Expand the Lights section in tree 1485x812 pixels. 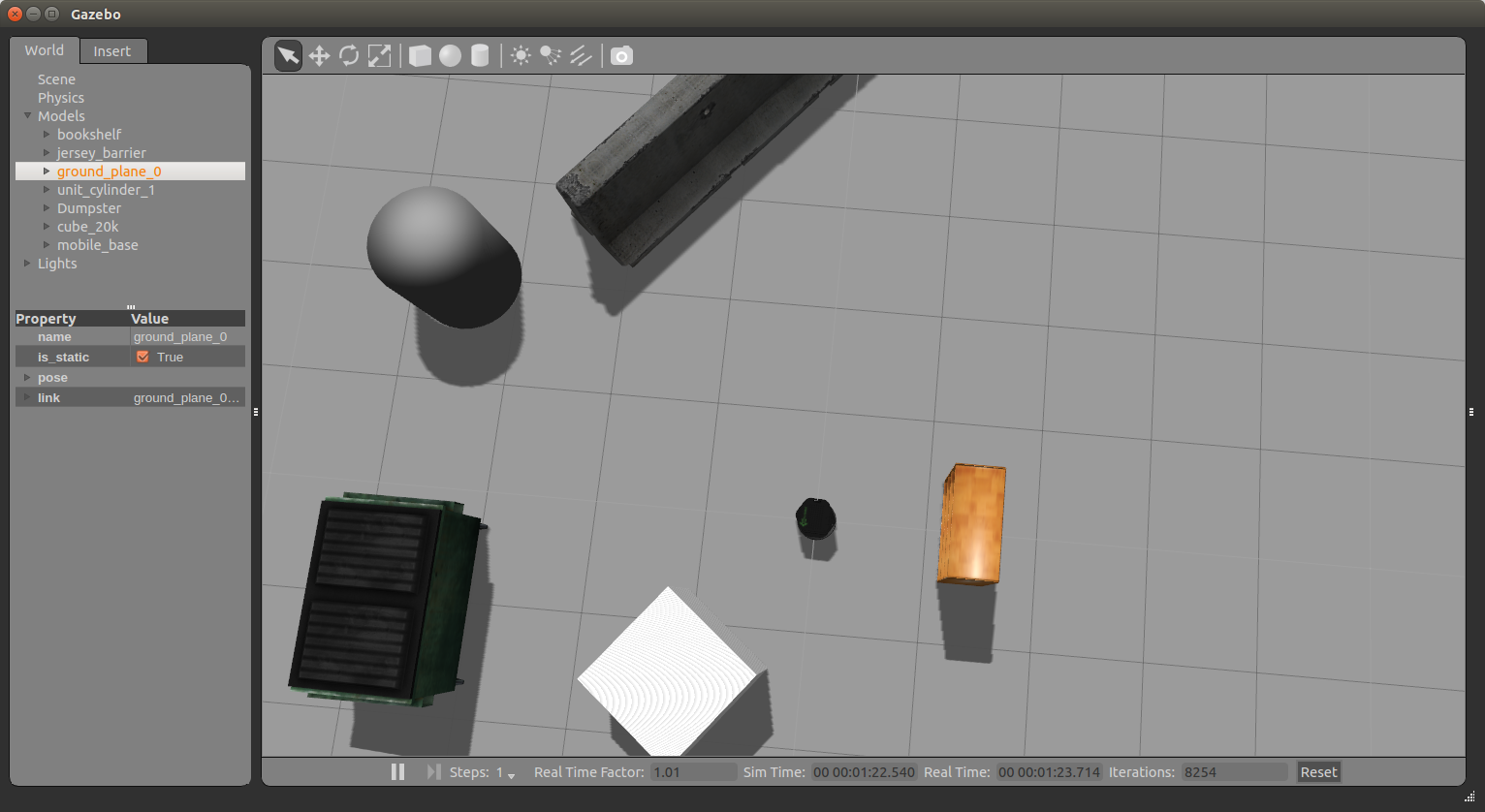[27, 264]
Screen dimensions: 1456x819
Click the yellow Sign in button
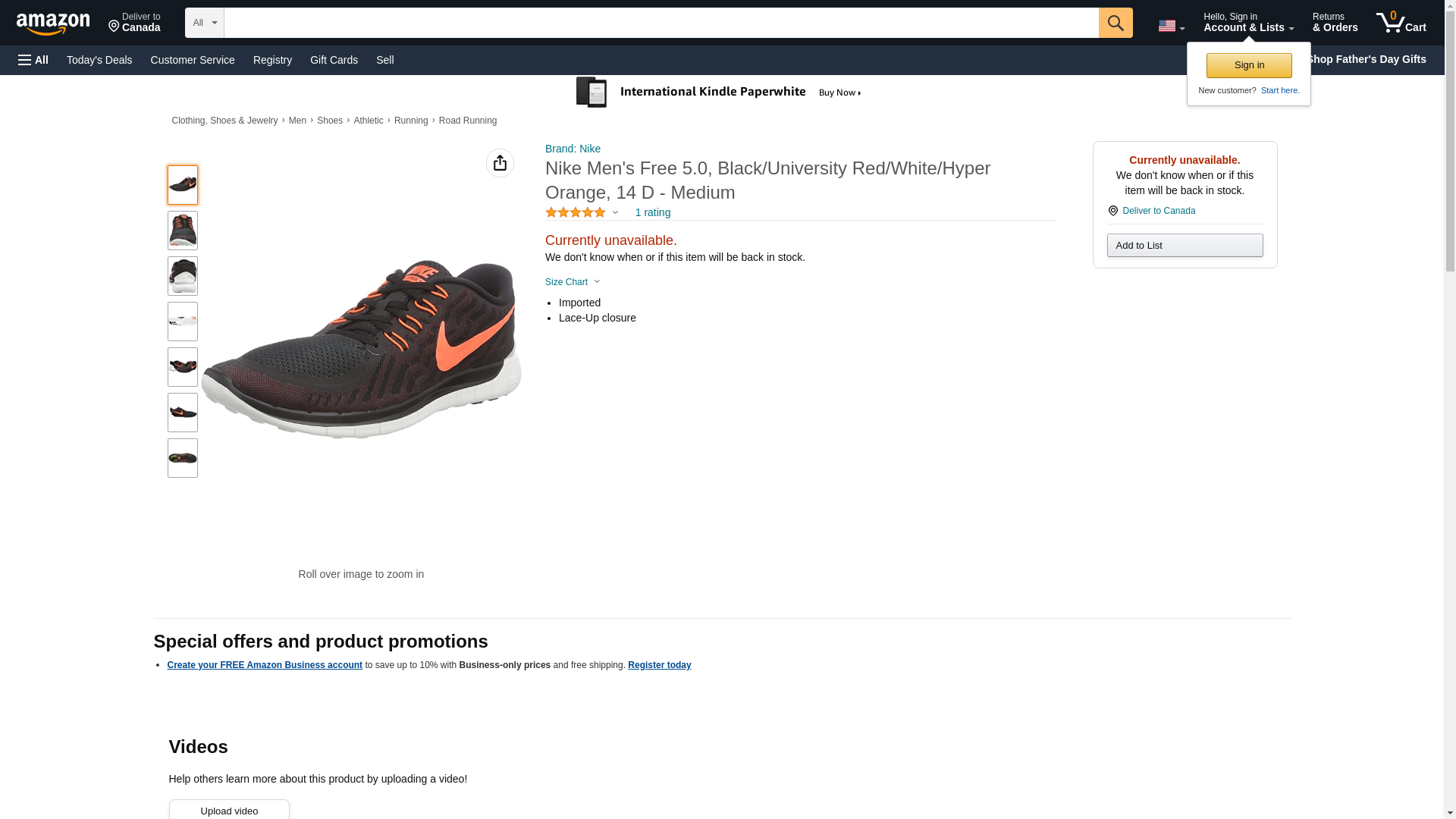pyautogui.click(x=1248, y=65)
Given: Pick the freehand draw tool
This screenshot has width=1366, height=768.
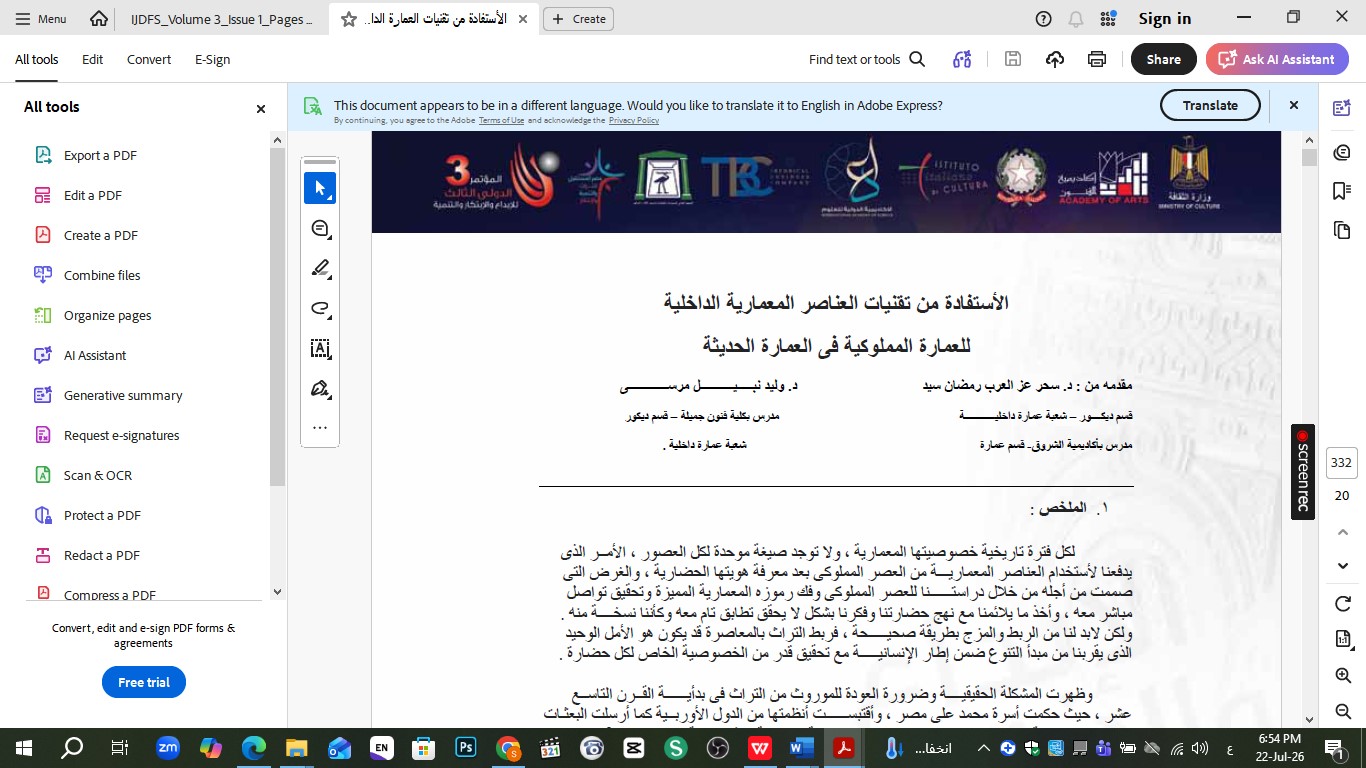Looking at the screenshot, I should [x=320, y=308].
○ ○ ○
* [TASK STATEMENT]:
Copy exactly, and copy only, the lines from the one bearing "Given: Pick the freehand draw tool" through the closing line of the material, with both ends kept and pictures removed.

* [FINISHED EXERCISE]:
Given: Pick the freehand draw tool
This screenshot has width=1366, height=768.
Looking at the screenshot, I should [x=320, y=308].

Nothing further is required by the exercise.